# what kind of rabbit?



## fishunt (Jan 24, 2004)

I shot yesterday up north of Minot and I was not sure if is it snowshoe hare or Jackrabbit ... it is alll white and black tip on ear.. it is pretty big and heavy... are there a good eating? I bets cottontail taste good but dunno about snowshoe hare and Jackrabbit .. thanks


----------



## Field Hunter (Mar 4, 2002)

I think that would be a doe jackalope.


----------



## fishunt (Jan 24, 2004)

I never heard this? is it must be joke? :-?


----------



## Burly1 (Sep 20, 2003)

Exactly where are you from, that you never saw a big white-tailed jack rabbit in the winter before?
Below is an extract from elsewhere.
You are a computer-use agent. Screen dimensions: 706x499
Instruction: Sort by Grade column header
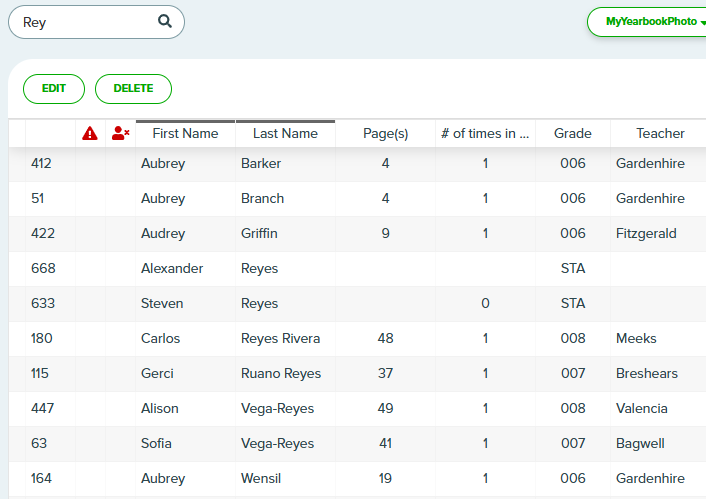pyautogui.click(x=573, y=133)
Boil 'im with a big rock for twenty- four hours. 
after twenty- four hours, throw away the rabbit and eat the rock. If you're really hungry, you might try a bit of the soup! :thumb: Burl


----------



## fishunt (Jan 24, 2004)

no wondering Burly lost all his teeth :lol: :thumb:


----------



## Plainsman (Jul 30, 2003)

Fishunt

Not many people I know eat jackrabbit, but a friend of mine once made summer sausage out of a few. Didn't taste bad either. Of course you could make summer sausage out of nearly anything and it would perhaps be good.


----------



## Field Hunter (Mar 4, 2002)

fishunt,
Just a little kidding....you've never seen a jackalope? Looks like a big jack rabbit but has antlers like a deer.


----------